## Source document
--------------------

Darcy James Argue wrote:
[snip]> Therefore, Erik has spent a lot of time and effort figuring out
how to
get the best possible amplified sound in a variety of situations. He
[snip]
That one sentence says it all -- amplification is not necessarily an
evil in any situation. *Poor* amplification is horrible in any
situation, and it needs to be each musician's responsibility to learn
what works best for their instrument and have the strength to demand it.
I think that those who react strongly against amplification have been
the victims of poor amplification, which would give them the right to
complain.
In my limited world, I have found that quite often those who run the
amplification are failed musicians. People who started playing an
instrument but couldn't handle the discipline or never really wanted to
work hard in the first place. And so they are not the best judges of
what the final sound should really be. They are full of book-learning
which really isn't appropriate in a real world where the human ear
should be the final arbiter, and have learned the 'ideal' settings for
EQ or balance, but who have never really listened to what an acoustic
instrument sounds like (the full tonal spectrum, overtones, resonance)

--------------------

## Required actions
1. In the post on amplification, who does the writer say often runs the amplification?
2. In the listing, rewrite the lines from the one with "Open the @MaterClaritas channel link" to the one with "coord(84,187)", changing "radio button" to "option button" and leaving everything else as it is.

--------------------

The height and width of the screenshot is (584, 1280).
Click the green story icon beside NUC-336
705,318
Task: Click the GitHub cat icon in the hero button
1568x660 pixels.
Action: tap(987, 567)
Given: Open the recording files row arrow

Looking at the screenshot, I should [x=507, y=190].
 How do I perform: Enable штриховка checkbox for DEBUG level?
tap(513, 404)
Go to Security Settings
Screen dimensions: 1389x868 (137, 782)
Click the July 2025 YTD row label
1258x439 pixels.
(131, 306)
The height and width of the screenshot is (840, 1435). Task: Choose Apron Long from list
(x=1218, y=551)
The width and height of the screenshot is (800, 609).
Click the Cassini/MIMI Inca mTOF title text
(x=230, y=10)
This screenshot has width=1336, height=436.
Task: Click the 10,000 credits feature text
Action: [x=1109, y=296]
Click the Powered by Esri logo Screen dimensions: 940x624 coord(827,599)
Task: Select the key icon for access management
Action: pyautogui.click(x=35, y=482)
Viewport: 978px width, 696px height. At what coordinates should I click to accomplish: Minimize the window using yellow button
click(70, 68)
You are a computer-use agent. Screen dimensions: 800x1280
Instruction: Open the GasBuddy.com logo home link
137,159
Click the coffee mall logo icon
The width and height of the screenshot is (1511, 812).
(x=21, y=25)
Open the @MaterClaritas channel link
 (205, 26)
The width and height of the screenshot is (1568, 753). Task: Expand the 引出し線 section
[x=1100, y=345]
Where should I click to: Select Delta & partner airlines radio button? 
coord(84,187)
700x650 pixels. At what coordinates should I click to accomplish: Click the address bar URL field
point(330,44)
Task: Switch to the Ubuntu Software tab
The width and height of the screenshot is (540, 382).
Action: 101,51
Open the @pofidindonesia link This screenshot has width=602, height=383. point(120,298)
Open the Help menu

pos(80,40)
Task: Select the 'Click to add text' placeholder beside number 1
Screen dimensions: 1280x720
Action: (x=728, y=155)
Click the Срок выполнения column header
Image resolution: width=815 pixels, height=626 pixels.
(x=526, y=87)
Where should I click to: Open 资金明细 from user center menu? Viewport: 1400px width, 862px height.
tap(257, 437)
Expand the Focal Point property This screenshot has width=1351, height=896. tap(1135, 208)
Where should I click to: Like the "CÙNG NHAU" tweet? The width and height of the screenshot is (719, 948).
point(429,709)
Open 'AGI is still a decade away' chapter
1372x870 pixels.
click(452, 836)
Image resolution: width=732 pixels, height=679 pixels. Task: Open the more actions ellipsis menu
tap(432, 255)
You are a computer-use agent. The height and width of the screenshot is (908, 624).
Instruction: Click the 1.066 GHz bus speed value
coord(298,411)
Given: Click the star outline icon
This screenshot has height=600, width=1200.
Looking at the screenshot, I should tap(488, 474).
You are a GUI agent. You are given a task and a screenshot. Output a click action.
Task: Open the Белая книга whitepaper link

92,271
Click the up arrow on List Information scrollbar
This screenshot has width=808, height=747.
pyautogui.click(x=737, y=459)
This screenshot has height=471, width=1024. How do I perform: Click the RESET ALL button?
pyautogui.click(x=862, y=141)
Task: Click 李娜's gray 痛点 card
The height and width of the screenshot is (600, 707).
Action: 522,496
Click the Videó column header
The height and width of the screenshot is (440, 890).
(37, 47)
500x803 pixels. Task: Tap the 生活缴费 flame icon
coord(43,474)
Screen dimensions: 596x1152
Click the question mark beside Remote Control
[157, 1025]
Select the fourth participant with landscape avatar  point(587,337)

--------------------

## The answers
1. Failed musicians.

2.
Open the @MaterClaritas channel link
 (205, 26)
The width and height of the screenshot is (1568, 753). Task: Expand the 引出し線 section
[x=1100, y=345]
Where should I click to: Select Delta & partner airlines option button? 
coord(84,187)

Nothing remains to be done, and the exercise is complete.